Щеки Элоди вспыхнули.
— Что ты, альбом нельзя выносить из архива.
— А давай я загляну к тебе на следующей неделе, и ты дашь мне взглянуть на него, хотя бы одним глазком?
Элоди снова почувствовала неприятное напряжение в области желудка.
— Только сначала позвони: мистер Пендлтон в последнее время на взводе.
Но неустрашимая Пиппа только махнула рукой:
— Само собой. — И откинулась на спинку стула. — А я пока займусь твоим платьем. Я уже вижу его: роскошное, романтичное. Такое современное и в то же время викторианское.
— Я никогда особенно не следила за модой.
— Эй, ностальгия — это как раз последний писк.
Конечно, Пиппа сказала эти слова любя, но сегодня они почему-то раздражали. Элоди действительно была склонна к ностальгии, но терпеть не могла, когда ее в этом уличали. Прежде всего, само это слово жутко оболгали. Теперь им пользуются, когда хотят назвать что-то или кого-то сентиментальным, но ведь это совсем другое. Сантименты — они слащавые, слезливые, липучие, тогда как ностальгическое чувство — всегда острота переживания и боль. Ностальгия — это извечный протест человека против бега времени, и надежда остановить мгновение, чтобы еще раз увидеть человека или место или поступить иначе, и мучительное осознание несбыточности своих желаний.
Но Пиппа хотела лишь поддразнить ее и теперь, собирая свои пожитки, даже не подозревала, о чем думает подруга. Правда, она, Элоди, что-то расчувствовалась сегодня. И вообще сама не своя с тех пор, как заглянула в сумку из той коробки. То и дело отвлекается, будто забыла что-то важное и теперь пытается вспомнить, что это и где оно. Прошлой ночью ей даже приснился сон: она была в том доме с рисунка, вдруг дом стал церковью, и она поняла, что опаздывает на свадьбу — свою собственную, — и побежала, но ноги не слушались ее, гнулись на каждом шагу, словно струны, а добежав, она поняла, что опоздала: свадьба давно кончилась, шел концерт, и ее мать — тридцатилетняя, как на фотографиях, — сидела на сцене и играла соло на виолончели.
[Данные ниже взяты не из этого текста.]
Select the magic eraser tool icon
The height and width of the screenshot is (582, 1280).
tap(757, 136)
— Как твоя свадьба, готовишься?
— Все хорошо. Нормально. — Ответ прозвучал суше, чем она планировала, и Пиппа это заметила. Но Элоди совсем не хотела увязать в трясине душевного разговора, имеющего целью вскрытие всех ее внутренних нарывов, и поэтому шутливо добавила: — За подробностями — к Пенелопе. Она говорит, все будет очень красиво.
— Главное, пусть не забудет тебе сказать, когда и куда явиться.
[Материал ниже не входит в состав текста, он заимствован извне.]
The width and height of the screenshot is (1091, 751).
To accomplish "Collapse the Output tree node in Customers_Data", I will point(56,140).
Они обменялись заговорщицкими улыбками, и Пиппа с обжигающей прямотой спросила:
— А как поживает женишок?
Пиппа и Алистер не поладили сразу, и неудивительно: Пиппа была девушка самостоятельная, своих взглядов никому в угоду не меняла, резала правду-матку и на дух не выносила дураков. Не то чтобы Алистер был дураком — Элоди болезненно поморщилась от своей мысленной оговорки, — просто оказалось, что они с Пиппой очень разные.
Сожалея о своей недавней резкости, Элоди решила немного подыграть подруге и посплетничать.
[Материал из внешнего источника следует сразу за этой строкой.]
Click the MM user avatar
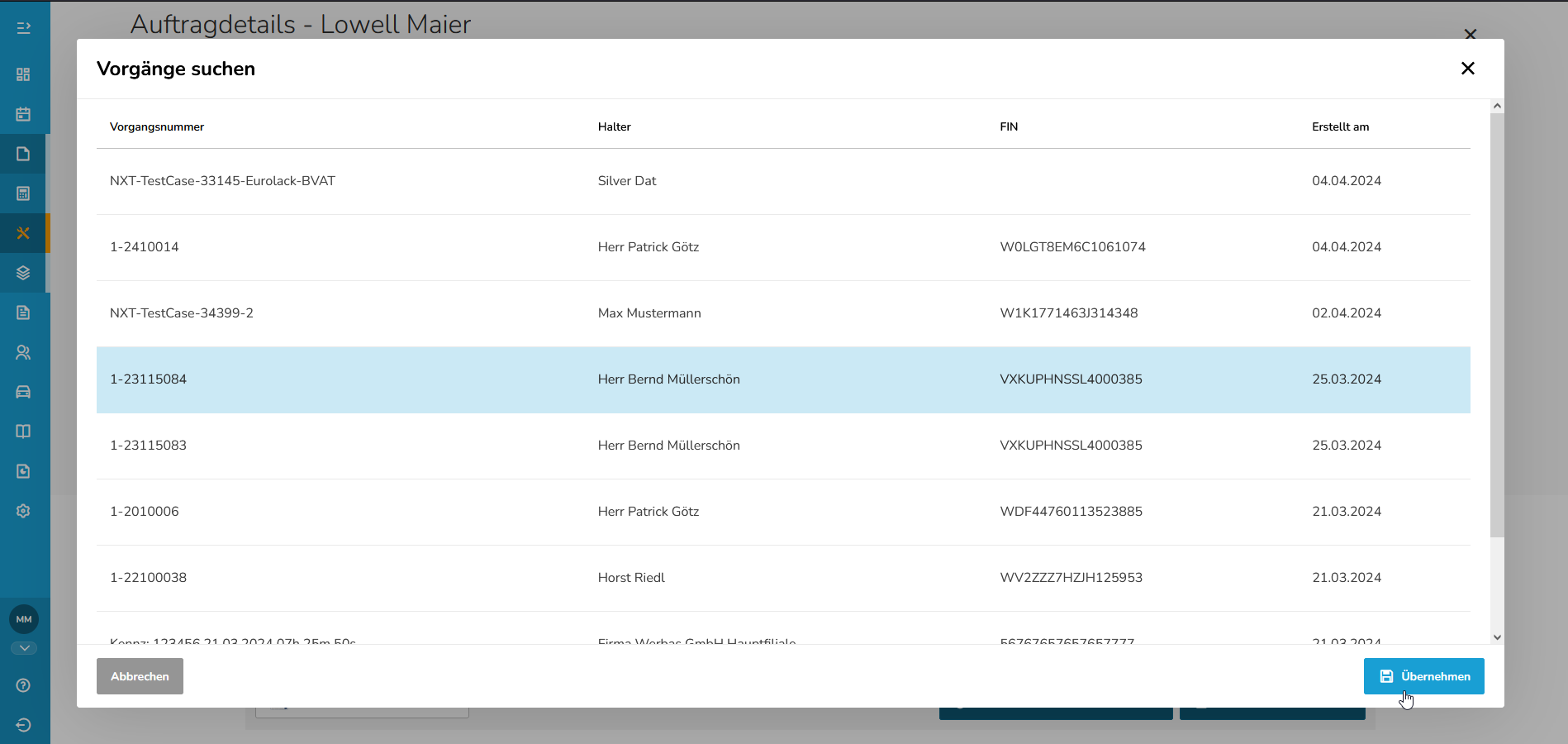coord(24,619)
— Ему, похоже, нравится, что его мама командует парадом.
Пиппа усмехнулась:
— А твой папа что?
— Ой, ну ты же его знаешь. Он доволен, если я довольна.
— А ты довольна?
Элоди со значением взглянула на подругу.
— Ладно, ладно. Вижу, что довольна.
— Он нашел мне записи.
— Значит, он не против?
— Кажется, нет. По крайней мере, ничего не говорил. Наверное, он, как и Пенелопа, считает, что это восполнит ее отсутствие.
— Ты тоже так считаешь?
Элоди не хотела начинать дискуссию.
— Ну, на свадьбе ведь все равно нужна музыка, — сказала она, оправдываясь. — Почему бы и не семейная?